John Ravenal, VMFA Curator of Modern & Contemporary Art talks about creating a 40-foot long carpet that uses cigarettes online to depict a tiger skin.

A half-million cheap cigarette online shaped into a 40-by-15 foot carpet depicting the coat of a tiger is being created at the Virginia Museum of Fine Arts by a Chinese artist fascinated by Virginia's historical connection to tobacco.

The work, being assembled by hand in VMFA's parking deck, is the third installment of Chinese contemporary artist Xu Bing's "Tobacco Project," which explores the production and culture of tobacco through the artist's eyes.

"He was interested in Richmond because of its rich connection to tobacco," said John Ravenal, the museum's curator of modern and contemporary art. "He was fascinated" with the region's tobacco farms, warehouses and factories, some of which he toured.

"He loves agriculture and industry, and he spent time on a farm himself as a young person as part of (China's) cultural revolution," Ravenal said.

Xu Bing's interest in tobacco extends to the texture of the leaf itself, as well as the "visuals" associated with the product's packaging and advertising, Ravenal said. "A lot of aspects of the exhibition are a celebration of the culture of tobacco," he added.

To gain further inspiration, Xu Bing, who also is vice president of the Central Academy of Fine Arts in Beijing, conducted research at the Library of Virginia and the Valentine Richmond History Center.

Xu Bing, 56, launched his Tobacco Project more than 10 years ago at Duke University, where he was an artist in residence. From there, he traveled to Shanghai to create the second installment of the trilogy.

He is collaborating with six former graduate students from Virginia Commonwealth University's School of Arts to make the tiger skin carpet and other works, which include a 440-pound block of compressed tobacco embossed with the text, "Light as smoke."

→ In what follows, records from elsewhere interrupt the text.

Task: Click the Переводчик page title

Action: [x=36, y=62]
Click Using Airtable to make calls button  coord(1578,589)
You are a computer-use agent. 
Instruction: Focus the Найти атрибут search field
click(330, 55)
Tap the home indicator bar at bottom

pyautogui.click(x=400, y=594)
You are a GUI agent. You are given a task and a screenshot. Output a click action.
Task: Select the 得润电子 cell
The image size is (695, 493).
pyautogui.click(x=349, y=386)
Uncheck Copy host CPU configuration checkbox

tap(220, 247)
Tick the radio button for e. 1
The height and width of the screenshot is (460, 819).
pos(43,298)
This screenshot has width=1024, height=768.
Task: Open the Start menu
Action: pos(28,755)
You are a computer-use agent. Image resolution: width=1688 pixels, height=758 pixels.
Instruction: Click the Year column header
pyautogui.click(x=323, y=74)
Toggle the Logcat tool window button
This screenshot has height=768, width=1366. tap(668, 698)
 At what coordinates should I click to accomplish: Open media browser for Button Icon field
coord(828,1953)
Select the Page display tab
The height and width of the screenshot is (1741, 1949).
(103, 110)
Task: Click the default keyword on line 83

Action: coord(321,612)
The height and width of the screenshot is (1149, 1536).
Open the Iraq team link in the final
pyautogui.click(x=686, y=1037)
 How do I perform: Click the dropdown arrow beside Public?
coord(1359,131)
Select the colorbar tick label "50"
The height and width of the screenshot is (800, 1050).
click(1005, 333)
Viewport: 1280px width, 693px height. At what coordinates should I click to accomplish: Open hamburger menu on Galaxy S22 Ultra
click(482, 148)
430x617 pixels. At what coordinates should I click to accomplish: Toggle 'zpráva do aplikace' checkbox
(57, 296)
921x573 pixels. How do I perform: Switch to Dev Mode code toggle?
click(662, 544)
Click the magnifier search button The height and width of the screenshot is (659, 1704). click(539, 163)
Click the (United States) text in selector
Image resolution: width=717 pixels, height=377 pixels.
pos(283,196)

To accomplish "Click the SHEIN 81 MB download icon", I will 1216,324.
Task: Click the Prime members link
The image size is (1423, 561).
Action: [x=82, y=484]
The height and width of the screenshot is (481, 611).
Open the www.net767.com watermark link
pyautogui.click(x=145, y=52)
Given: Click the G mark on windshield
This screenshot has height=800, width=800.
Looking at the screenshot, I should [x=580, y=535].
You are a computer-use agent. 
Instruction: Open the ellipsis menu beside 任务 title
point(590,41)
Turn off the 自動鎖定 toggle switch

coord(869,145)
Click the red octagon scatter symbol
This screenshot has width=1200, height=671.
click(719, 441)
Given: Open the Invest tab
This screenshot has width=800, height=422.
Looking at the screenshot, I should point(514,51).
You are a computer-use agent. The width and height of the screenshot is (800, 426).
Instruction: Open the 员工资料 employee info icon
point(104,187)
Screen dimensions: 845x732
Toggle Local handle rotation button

Other items include books of poetry printed on cigarette paper and matchbooks, and a 40-foot-long reproduction of an ancient Chinese landscape painting on a scroll that will have a 40-foot-long cigarette burned down the length of it, Ravenal said.

Xu Bing is using tobacco as a subject and art medium to explore its historical and contemporary impact on human culture and trade. The exhibit will include positive and negative aspects, including Xu Bing's personal connection to a country where 50 percent of the men smoke cigarettes and his father's death of lung cancer at 64.

"He has his own kind of tragic connection," Ravenal said.

The largest piece of the Richmond exhibition will contain 500,000 "1st Class" cigarettes , a discount brand. The museum, through its exhibition budget of privately donated funds, purchased the discount cigarettes – about 35,000 packs – at roughly wholesale price from a source in North Carolina, Ravenal said.

"One of our former trustees comes from a tobacco family, and she has a connection with someone who was high up in the tobacco industry," Ravenal said.

The former VCU grad students assembling the carpet, which should be completed by late August, are gluing "handfuls" of buy cigarette online at a time to the carpet base. The orange-and-white tiger image is being created by the placement of the cheap cigarettes : the filter end is positioned upright for the color orange, the ignited end for the color white.

Xu Bing, who spent two weeks here in February planning and making templates, will return to Richmond several days before the exhibition opens Sept. 10 to "kind of fine-tune the installation," Ravenal said.

Note of the day: Blood see here now.